#### Text block ####

What a difference a decade can make. It wasn’t too long ago that we were discussing a potential high water mark in global oil production, but one shale revolution and a global price collapse later, crude supplies are more plentiful than ever. Now, as Bloomberg reports, analysts are seeing an eventual contraction in global demand for oil over the next thirty years:
If rapid improvements continue in renewable energy, electric vehicles and other disruptive technologies, petroleum consumption will peak in 2030 and decline thereafter, according to a report from the World Energy Council. As the globe’s largest producers gather in London this week for the Oil and Money conference, they might want to check their assumption that the market will grow for decades to come. […]…[D]emand estimates from the International Energy Agency…have been revised down over the past 20 years, just as projections for renewable energy increased, said Michael Liebreich, founder of Bloomberg New Energy Finance. He predicts the growth of electric vehicles and improvements in fuel efficiency mean oil demand will peak around 2025 and decline in the 2030s. “The orthodoxy of ‘rampant growth’ has turned into ‘less rampant growth’ and actually now, ‘not very rampant growth’ at all,” Liebreich said in a phone interview. […]Saudi Arabia, the world’s largest oil exporter and de-facto leader of OPEC, is banking on its crude reserves of 266.5 billion barrels lasting another 70 years, according to a bond prospectus.

####

(Activities):
A - In the oil demand article, why does Michael Liebreich expect oil demand to peak around 2025 and then decline in the 2030s?
B - According to the oil demand article, how large are Saudi Arabia's crude reserves?
C - Continue the oil demand article from its last sentence.

#### Supplied entries ####

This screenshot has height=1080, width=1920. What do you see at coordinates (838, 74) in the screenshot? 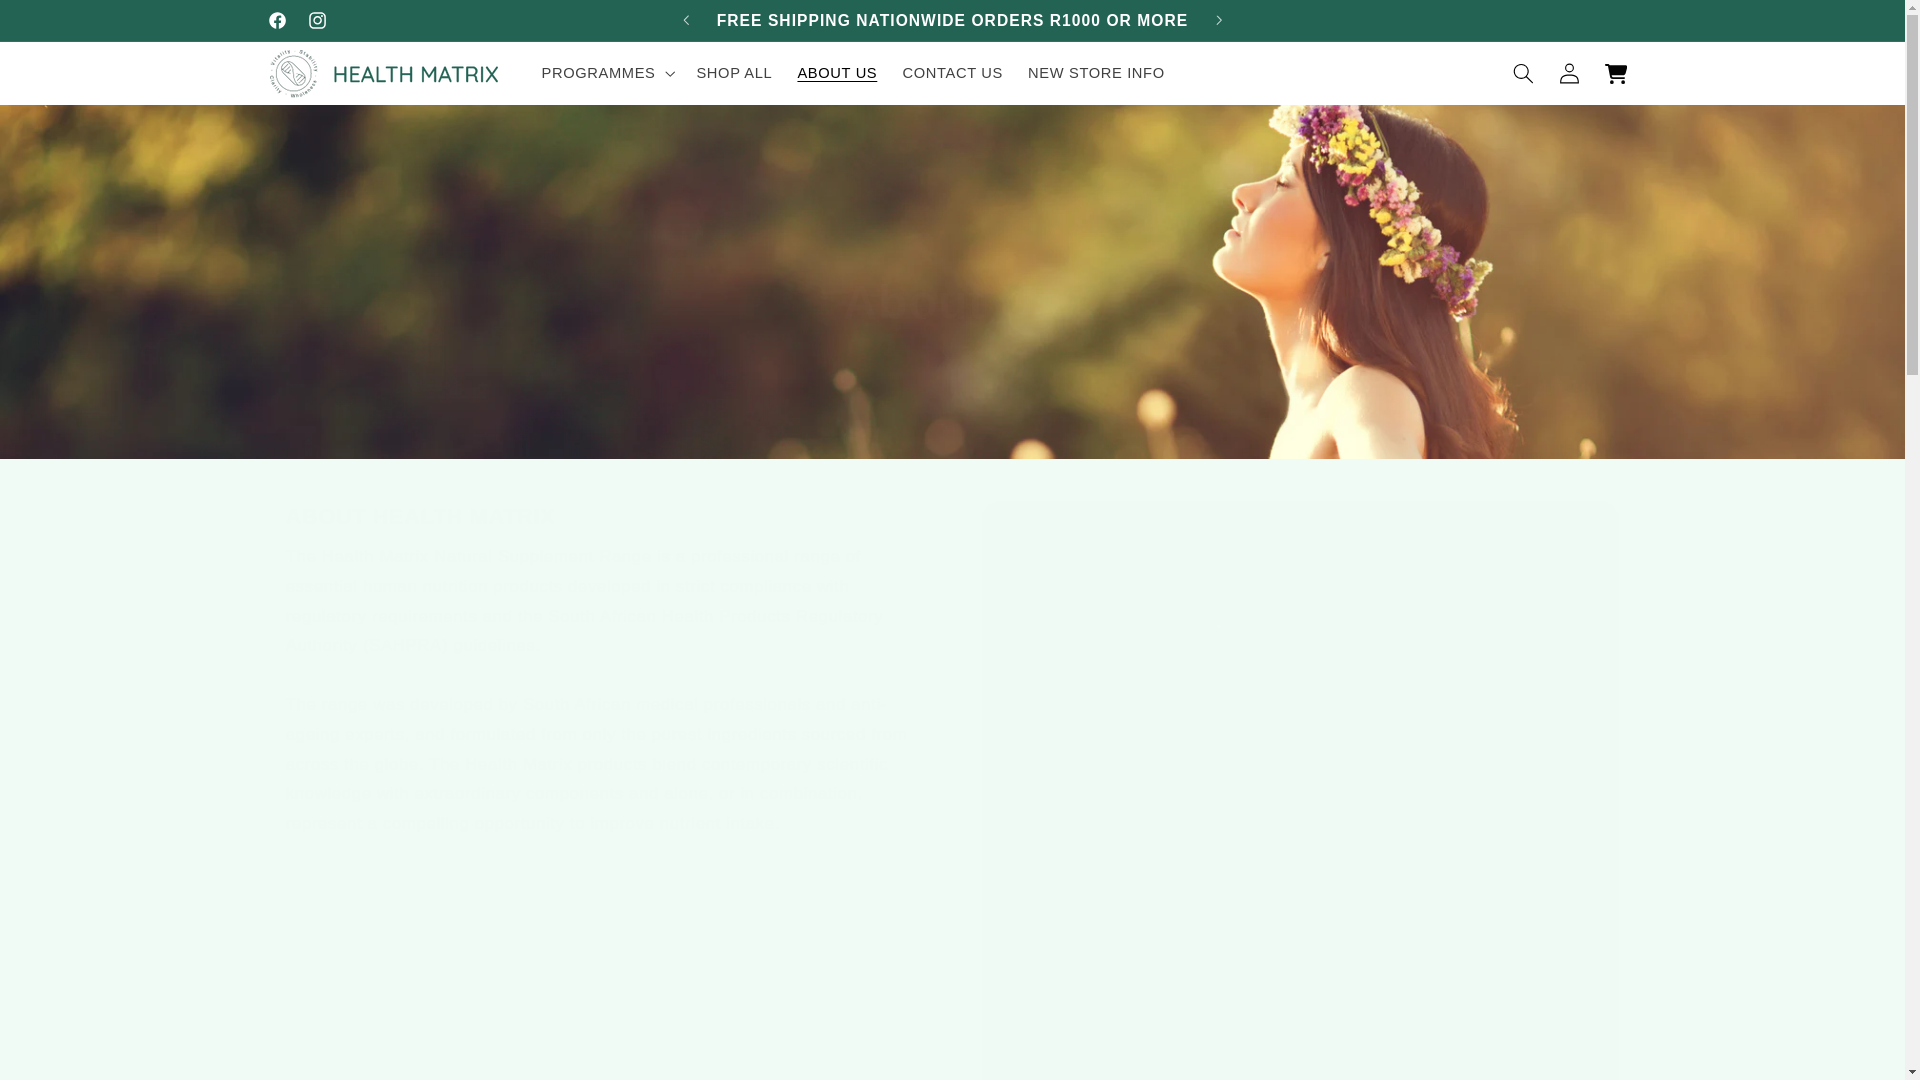
I see `ABOUT US` at bounding box center [838, 74].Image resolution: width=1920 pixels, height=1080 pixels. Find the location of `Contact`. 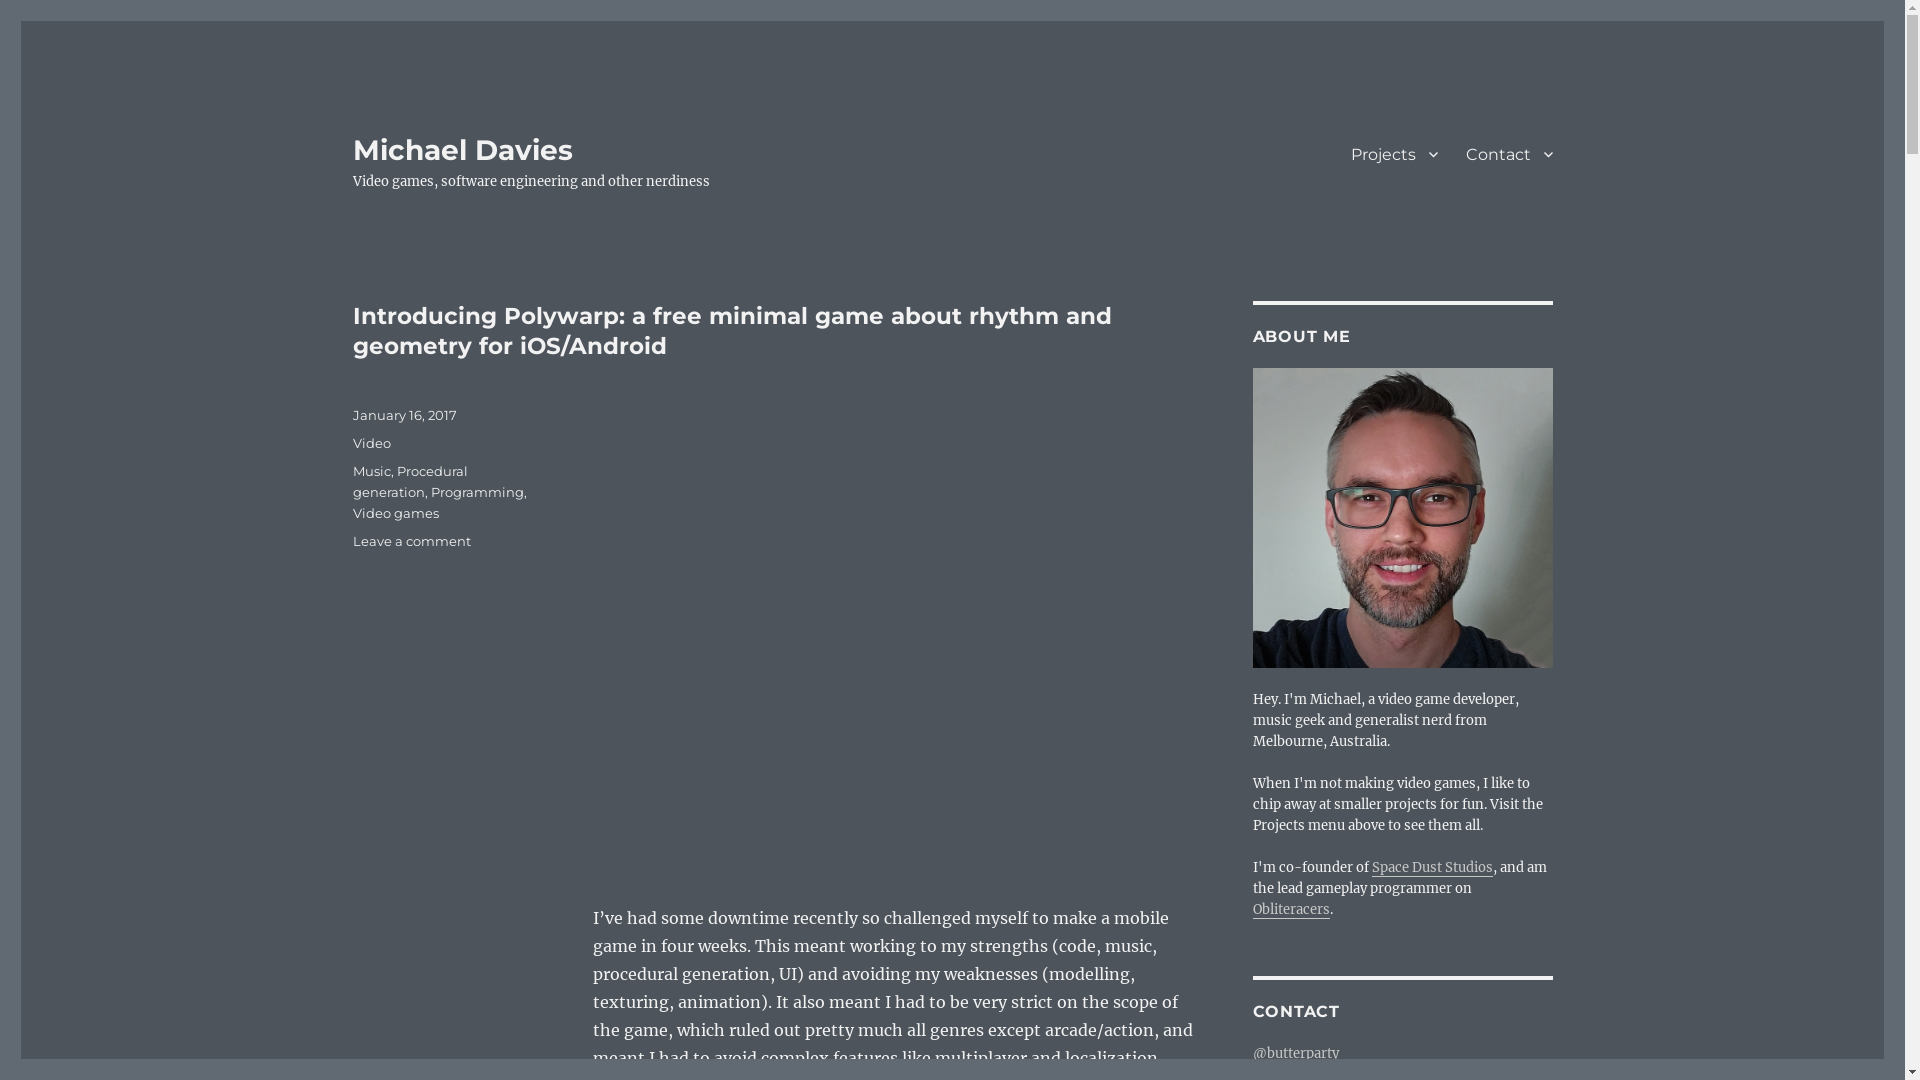

Contact is located at coordinates (1510, 154).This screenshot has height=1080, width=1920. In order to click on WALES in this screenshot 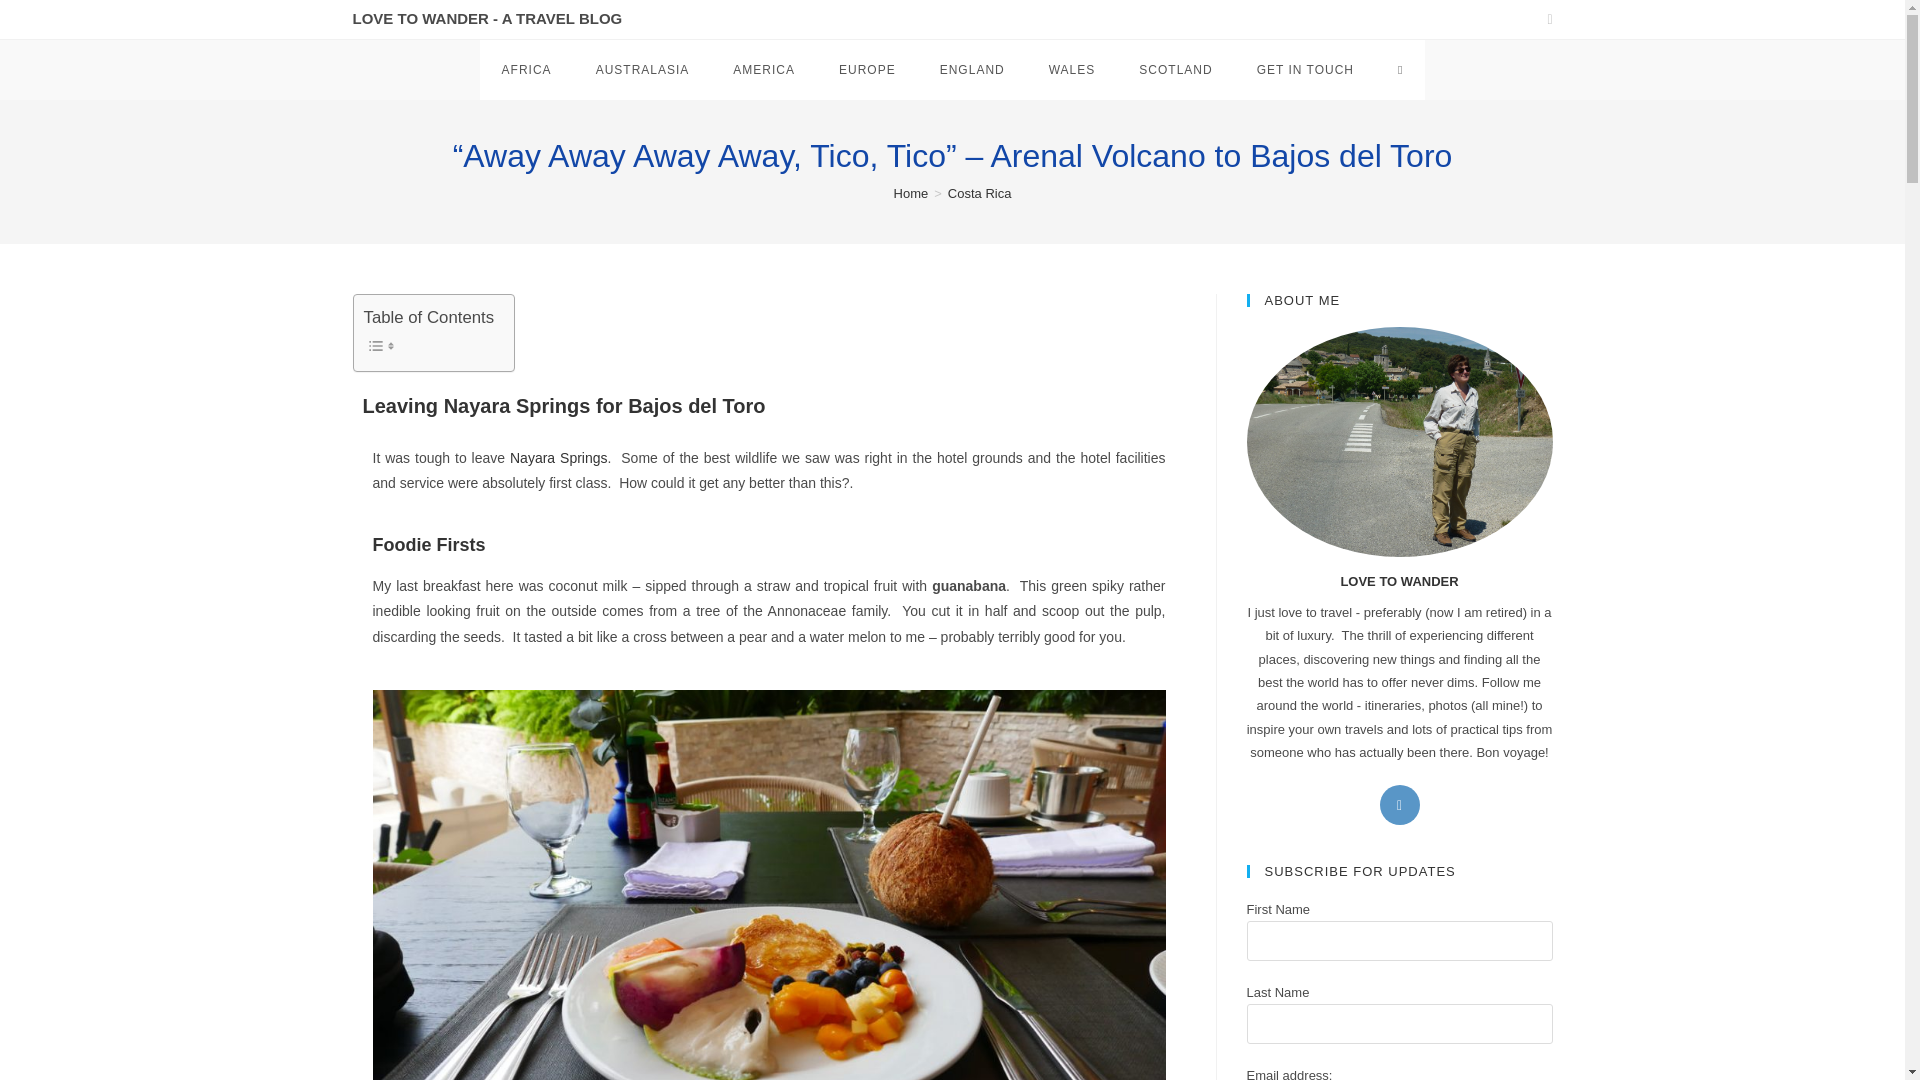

####

(Expected outputs):
A - He points to the growth of electric vehicles and improvements in fuel efficiency.

B - 266.5 billion barrels.

C -
Bloomberg wants to give some of the credit for this tapering and eventual drop in oil demand to falling costs for some renewable energy sources, but that’s a misleading representation of what is likely to happen. Wind and solar power don’t compete with oil, generally—they may both be energy sources, but wind turbines and solar panels primarily produce electricity, while oil is used almost exclusively for transportation. It’s therefore hard to make a convincing argument that cheaper renewables is going to be responsible for lower demand for oil.However, changes in our driving habits and in the types of cars we drive will affect how much oil we consume. Automakers are making more fuel-efficient cars, and though SUV sales have risen over the past two years as gas prices have fallen, even the most gas guzzling makes and models are seeing their miles-per-gallon numbers go up. Electric vehicles, of course, sidestep gasoline altogether, and as EV infrastructure is built out and the types of EV car options multiply, demand for gasoline—and therefore oil—should take a hit.Oil is an essential input for the global economy and it will continue to be so for the foreseeable future, but changes are afoot that challenge the notion that demand for the hydrocarbon will rise indefinitely. That’s bad news for producers, and especially for petrostates for whom a high price of oil is essential for balancing the federal checkbook. With supply surging around the world, this dimming demand outlook spells long-term structural problems for those hoping for a return to $100+ per barrel crude.